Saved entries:
*****

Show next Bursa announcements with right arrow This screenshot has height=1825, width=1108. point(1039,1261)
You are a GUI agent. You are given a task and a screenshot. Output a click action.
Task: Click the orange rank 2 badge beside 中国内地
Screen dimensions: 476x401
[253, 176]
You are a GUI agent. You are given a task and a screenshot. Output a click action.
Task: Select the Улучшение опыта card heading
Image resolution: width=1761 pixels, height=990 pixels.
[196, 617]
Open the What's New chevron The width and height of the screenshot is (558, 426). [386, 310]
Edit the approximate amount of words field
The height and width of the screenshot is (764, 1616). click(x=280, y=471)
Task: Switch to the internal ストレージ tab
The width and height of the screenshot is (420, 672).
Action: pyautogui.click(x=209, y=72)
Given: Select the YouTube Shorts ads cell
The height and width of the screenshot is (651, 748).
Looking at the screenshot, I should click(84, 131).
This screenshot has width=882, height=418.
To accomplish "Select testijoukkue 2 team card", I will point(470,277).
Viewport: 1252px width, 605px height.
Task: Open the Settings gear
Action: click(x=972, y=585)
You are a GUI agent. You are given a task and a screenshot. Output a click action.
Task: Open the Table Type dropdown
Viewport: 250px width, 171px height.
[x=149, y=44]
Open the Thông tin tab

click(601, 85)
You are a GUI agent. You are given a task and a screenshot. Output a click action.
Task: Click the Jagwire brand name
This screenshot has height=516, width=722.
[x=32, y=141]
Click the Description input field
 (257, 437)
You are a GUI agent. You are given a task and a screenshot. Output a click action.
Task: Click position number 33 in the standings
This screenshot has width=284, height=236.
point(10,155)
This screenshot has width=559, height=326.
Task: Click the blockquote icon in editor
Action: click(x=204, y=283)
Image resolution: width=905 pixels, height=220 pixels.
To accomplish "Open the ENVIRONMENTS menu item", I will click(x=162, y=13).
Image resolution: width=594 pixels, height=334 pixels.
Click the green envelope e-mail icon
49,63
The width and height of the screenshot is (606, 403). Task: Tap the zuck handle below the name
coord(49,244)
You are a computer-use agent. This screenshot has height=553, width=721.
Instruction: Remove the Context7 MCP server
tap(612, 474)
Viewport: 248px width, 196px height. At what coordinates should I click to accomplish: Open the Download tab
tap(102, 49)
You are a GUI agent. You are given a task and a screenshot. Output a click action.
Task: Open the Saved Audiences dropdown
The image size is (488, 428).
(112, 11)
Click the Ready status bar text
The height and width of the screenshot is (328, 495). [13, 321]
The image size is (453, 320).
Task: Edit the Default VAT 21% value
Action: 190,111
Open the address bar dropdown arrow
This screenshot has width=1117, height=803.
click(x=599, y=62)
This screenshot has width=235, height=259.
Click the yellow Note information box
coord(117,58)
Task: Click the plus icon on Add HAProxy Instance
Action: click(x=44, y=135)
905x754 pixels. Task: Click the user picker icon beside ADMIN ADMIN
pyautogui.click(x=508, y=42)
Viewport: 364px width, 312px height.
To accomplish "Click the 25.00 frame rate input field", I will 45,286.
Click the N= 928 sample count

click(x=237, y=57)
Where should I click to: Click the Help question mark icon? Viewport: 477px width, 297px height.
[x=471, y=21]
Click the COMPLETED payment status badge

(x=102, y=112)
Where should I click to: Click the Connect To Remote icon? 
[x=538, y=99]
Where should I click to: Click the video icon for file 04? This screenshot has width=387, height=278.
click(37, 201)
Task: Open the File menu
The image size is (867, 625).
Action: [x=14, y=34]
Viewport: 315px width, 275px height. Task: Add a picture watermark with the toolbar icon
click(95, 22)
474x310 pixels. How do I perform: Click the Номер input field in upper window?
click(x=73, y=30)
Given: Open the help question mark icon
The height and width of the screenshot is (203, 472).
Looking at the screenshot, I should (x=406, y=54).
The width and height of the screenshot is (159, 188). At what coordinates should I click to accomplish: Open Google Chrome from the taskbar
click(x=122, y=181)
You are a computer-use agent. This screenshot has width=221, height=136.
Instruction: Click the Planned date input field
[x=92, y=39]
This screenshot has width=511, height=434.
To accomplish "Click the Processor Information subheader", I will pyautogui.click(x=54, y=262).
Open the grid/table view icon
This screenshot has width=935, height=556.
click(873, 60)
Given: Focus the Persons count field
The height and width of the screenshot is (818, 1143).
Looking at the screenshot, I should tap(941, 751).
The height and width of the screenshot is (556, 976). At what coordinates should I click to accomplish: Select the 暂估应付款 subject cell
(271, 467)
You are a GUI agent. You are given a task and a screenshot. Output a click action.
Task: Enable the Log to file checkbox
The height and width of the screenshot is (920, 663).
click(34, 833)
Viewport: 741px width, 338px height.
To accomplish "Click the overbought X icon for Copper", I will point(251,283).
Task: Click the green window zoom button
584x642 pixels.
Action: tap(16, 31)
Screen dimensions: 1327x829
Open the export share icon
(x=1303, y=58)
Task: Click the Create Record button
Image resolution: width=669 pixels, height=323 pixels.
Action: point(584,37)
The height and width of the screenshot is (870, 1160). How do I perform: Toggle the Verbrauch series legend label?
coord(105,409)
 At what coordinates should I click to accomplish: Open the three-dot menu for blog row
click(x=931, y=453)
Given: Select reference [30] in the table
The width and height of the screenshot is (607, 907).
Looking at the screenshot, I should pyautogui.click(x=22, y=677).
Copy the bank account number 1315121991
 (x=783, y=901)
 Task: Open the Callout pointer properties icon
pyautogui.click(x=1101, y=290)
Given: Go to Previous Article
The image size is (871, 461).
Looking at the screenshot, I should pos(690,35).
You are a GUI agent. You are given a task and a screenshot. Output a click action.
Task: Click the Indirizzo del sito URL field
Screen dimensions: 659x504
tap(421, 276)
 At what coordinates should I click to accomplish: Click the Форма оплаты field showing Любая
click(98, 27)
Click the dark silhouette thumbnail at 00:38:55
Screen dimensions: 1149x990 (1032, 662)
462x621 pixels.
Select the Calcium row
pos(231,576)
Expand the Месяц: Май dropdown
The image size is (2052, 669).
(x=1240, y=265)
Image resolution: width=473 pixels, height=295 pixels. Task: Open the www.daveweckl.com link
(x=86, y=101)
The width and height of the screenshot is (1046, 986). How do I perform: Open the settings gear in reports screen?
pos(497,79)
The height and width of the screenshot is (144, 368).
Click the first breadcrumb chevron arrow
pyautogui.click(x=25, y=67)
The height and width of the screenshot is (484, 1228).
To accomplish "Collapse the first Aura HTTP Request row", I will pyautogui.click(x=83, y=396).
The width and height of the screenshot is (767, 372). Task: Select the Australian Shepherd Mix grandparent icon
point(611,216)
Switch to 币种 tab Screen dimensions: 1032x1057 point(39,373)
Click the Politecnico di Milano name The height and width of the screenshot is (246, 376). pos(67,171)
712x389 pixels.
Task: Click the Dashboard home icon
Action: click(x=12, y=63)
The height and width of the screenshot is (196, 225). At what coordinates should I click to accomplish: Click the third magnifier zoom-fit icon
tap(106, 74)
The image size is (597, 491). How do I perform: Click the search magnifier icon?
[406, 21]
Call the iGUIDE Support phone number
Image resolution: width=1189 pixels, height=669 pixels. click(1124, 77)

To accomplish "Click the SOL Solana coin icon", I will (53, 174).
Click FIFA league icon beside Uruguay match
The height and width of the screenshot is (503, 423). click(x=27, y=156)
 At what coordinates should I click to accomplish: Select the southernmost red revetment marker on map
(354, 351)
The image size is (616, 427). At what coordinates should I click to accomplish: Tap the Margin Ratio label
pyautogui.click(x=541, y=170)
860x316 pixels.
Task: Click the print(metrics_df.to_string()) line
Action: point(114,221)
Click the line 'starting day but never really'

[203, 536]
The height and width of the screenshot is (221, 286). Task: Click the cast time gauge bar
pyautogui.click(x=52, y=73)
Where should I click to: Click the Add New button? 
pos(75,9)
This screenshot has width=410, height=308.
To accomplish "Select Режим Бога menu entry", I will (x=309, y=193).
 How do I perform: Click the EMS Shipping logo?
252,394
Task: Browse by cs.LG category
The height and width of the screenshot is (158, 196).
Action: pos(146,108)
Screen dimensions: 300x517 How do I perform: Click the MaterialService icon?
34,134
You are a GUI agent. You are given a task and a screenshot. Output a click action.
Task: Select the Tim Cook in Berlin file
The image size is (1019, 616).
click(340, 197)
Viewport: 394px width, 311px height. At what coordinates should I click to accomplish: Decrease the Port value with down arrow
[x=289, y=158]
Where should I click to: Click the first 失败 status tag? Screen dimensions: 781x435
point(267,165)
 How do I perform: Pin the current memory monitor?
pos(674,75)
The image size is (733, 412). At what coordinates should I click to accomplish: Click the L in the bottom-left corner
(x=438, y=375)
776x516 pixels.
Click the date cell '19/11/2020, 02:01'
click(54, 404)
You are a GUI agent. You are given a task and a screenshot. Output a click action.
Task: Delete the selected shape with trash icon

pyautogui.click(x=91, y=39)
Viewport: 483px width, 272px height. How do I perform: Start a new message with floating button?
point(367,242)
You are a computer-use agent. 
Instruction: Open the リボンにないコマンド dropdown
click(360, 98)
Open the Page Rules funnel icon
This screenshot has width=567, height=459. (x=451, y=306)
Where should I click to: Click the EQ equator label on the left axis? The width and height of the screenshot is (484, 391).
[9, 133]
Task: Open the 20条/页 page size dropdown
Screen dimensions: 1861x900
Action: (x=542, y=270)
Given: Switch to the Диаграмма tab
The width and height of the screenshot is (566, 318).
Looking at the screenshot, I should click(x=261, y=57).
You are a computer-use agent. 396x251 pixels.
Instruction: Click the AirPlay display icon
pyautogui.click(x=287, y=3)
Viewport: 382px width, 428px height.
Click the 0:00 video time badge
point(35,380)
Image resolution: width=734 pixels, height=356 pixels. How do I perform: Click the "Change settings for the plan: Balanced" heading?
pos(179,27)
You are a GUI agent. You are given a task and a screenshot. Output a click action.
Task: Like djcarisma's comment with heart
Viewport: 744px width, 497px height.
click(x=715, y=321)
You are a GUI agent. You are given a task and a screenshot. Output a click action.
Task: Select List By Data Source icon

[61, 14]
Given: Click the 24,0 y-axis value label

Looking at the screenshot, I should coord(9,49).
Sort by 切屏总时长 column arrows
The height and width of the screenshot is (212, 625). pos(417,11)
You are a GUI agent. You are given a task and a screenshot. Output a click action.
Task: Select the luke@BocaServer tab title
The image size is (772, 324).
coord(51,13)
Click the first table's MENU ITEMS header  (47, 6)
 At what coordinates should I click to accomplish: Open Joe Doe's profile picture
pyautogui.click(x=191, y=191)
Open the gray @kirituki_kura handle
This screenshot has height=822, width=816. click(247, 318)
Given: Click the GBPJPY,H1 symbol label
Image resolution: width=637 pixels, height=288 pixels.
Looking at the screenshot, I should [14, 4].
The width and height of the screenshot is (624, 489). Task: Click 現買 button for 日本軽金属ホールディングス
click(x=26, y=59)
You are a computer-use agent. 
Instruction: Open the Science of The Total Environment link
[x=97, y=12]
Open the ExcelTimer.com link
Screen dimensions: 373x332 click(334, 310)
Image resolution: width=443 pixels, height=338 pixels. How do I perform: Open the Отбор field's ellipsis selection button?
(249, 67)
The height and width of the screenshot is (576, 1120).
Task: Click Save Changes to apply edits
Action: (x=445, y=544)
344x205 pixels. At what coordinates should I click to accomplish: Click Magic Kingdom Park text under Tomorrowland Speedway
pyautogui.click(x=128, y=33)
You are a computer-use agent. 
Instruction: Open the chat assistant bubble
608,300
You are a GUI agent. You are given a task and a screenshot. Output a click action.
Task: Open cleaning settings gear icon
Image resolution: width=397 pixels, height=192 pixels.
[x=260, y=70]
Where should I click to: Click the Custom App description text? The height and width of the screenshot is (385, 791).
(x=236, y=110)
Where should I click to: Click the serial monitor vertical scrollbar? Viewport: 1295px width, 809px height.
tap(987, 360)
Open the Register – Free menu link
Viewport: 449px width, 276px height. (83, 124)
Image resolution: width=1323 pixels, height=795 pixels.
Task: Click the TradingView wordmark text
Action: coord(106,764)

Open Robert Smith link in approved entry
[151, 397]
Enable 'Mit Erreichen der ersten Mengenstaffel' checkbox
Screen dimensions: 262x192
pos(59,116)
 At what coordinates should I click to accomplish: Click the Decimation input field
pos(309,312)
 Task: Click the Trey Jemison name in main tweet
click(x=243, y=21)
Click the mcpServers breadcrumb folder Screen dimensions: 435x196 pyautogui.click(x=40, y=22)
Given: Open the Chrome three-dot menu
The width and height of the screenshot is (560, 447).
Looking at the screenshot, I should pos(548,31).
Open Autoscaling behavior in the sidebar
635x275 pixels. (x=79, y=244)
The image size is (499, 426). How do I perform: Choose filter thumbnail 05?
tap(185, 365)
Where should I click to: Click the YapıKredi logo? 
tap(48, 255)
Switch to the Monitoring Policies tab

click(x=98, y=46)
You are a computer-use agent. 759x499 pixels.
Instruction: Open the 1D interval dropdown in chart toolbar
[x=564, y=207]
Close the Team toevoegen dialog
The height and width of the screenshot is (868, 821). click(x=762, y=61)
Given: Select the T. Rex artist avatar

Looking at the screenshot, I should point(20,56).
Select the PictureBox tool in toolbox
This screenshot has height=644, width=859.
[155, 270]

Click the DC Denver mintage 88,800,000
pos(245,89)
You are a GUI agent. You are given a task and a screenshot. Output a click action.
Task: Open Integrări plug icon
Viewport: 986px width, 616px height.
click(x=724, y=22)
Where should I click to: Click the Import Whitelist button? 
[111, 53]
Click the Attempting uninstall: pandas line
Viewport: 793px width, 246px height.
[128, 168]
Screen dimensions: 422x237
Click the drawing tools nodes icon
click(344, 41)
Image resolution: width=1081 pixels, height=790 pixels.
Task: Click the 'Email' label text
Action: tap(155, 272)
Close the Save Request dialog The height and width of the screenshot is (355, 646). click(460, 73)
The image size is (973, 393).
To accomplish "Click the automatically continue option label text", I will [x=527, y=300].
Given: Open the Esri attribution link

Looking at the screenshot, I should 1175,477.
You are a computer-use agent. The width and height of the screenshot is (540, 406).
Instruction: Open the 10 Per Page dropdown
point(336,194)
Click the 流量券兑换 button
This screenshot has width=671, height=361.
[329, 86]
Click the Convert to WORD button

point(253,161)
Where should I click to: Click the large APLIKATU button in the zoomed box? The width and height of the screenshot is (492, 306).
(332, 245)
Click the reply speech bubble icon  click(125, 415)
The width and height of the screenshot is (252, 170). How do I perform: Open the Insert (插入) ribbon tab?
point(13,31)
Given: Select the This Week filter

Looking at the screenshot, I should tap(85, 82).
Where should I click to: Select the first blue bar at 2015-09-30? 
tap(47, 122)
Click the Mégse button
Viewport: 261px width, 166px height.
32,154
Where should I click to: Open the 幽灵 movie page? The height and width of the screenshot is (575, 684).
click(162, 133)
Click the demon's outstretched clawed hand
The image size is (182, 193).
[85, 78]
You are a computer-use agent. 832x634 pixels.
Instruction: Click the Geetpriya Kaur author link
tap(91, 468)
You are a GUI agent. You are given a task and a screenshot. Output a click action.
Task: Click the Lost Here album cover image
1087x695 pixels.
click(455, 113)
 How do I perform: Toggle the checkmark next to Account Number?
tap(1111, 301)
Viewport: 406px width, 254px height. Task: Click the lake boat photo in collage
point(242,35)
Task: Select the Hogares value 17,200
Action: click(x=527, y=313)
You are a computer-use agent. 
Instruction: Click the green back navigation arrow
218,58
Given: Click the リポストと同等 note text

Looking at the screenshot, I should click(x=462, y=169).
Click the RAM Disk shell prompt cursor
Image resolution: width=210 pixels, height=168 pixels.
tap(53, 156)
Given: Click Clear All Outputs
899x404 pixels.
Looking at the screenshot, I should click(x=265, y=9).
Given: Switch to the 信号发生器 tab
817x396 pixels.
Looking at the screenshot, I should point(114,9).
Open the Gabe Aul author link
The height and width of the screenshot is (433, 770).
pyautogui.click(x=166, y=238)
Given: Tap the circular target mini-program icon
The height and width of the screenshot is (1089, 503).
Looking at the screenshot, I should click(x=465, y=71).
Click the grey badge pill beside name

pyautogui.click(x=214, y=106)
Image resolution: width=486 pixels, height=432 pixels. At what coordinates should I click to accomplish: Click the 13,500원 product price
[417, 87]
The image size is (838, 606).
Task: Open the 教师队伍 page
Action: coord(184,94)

*****

Work required:
After going through the entries, say how many lines contain the string "Request". Nothing else belongs in the reply.

Answer for this exercise:
2